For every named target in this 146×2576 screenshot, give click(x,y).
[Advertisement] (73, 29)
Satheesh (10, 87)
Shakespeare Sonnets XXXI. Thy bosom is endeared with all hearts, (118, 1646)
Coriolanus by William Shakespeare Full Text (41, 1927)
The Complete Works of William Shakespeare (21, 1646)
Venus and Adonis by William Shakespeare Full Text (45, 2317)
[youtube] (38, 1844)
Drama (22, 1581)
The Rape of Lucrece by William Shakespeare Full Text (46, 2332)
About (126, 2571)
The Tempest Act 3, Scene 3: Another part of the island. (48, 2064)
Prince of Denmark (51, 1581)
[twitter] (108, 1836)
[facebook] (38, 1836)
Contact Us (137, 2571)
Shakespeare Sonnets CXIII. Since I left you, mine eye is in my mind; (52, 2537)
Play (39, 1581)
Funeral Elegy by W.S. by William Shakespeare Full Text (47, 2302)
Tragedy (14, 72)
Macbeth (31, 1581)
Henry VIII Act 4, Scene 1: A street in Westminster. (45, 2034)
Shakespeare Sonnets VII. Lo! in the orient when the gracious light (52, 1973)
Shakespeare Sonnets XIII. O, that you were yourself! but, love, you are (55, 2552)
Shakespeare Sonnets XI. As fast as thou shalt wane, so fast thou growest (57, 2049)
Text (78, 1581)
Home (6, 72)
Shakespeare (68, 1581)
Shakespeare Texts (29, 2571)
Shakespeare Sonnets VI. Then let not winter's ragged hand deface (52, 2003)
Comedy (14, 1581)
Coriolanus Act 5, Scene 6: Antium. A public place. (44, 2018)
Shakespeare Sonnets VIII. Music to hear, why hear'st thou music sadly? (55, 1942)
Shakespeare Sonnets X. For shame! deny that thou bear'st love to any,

####################

▶ **WHAT THE TASK ASKS**
Show every line above where "thou" is found.

▶ **TASK OUTPUT**
Shakespeare Sonnets XI. As fast as thou shalt wane, so fast thou growest (57, 2049)
Shakespeare Sonnets VIII. Music to hear, why hear'st thou music sadly? (55, 1942)
Shakespeare Sonnets X. For shame! deny that thou bear'st love to any,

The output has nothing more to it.